**Work to complete**
When the line containing "Impostazioni (155, 2551)" is found in the data below, copy it and each line after it through the line containing "#convegno (228, 775)", exactly and with no others.

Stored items

______________________________

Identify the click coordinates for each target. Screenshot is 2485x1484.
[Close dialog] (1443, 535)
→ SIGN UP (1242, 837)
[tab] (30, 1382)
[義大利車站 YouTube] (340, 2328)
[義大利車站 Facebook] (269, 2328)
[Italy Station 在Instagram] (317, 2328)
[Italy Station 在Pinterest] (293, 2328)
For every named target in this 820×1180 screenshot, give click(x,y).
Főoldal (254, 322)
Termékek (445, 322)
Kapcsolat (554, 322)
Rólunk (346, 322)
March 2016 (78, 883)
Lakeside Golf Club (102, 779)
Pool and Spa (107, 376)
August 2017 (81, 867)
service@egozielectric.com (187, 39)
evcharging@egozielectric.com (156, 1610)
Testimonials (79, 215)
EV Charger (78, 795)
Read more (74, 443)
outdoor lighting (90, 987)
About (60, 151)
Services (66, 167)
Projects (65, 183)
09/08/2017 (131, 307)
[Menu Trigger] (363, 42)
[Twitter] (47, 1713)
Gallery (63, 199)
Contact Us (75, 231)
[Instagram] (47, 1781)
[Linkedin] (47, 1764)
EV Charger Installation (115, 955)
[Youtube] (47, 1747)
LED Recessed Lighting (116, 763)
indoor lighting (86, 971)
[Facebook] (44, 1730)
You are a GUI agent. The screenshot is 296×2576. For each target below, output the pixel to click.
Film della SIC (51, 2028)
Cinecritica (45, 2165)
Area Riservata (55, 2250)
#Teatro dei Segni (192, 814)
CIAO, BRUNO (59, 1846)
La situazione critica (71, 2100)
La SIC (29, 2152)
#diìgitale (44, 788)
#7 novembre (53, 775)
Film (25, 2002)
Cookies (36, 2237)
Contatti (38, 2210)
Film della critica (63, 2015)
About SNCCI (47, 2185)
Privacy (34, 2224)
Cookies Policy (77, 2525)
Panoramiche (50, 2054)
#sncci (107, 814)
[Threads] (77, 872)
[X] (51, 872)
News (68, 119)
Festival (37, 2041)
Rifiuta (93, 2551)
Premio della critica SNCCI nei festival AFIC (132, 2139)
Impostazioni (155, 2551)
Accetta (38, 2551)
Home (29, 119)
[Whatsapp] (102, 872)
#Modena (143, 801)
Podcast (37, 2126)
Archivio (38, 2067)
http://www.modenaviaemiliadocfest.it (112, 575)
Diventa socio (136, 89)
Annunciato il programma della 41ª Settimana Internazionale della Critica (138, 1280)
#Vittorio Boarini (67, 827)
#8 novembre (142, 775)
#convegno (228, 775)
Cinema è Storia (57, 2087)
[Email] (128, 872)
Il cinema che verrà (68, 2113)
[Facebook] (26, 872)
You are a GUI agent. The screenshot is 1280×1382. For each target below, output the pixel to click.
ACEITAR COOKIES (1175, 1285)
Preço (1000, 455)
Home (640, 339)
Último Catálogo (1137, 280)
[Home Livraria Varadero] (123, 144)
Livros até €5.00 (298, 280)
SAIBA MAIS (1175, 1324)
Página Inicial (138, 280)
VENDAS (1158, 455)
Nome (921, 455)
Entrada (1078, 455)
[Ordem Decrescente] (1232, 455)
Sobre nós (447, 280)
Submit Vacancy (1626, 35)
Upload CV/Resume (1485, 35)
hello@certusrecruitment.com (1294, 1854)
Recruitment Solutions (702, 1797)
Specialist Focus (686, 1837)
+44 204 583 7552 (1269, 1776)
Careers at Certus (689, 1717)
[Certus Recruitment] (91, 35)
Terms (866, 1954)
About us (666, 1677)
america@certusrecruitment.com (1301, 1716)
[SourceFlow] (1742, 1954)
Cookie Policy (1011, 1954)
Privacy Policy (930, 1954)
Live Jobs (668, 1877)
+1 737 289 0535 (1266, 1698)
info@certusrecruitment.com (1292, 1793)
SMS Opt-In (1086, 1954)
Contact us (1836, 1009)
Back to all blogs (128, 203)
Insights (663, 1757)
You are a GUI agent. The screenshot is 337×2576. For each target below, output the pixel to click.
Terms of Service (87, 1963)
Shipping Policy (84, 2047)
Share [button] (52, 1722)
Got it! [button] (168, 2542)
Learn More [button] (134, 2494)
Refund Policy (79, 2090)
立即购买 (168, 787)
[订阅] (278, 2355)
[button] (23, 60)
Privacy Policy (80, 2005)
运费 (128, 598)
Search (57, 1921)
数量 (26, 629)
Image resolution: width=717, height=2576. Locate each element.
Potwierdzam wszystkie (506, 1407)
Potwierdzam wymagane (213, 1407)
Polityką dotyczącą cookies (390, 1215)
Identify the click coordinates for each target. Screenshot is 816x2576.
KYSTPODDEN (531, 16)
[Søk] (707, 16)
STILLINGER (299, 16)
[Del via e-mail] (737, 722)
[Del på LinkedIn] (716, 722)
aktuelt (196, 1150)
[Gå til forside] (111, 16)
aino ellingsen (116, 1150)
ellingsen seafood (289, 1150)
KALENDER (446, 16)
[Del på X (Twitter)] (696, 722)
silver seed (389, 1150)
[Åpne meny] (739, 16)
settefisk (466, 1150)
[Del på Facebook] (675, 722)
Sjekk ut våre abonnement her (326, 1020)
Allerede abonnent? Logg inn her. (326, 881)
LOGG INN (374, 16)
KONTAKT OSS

______________________________

**Answer box**
Impostazioni (155, 2551)
Accetta (38, 2551)
Home (29, 119)
[Whatsapp] (102, 872)
#Modena (143, 801)
Podcast (37, 2126)
Archivio (38, 2067)
http://www.modenaviaemiliadocfest.it (112, 575)
Diventa socio (136, 89)
Annunciato il programma della 41ª Settimana Internazionale della Critica (138, 1280)
#Vittorio Boarini (67, 827)
#8 novembre (142, 775)
#convegno (228, 775)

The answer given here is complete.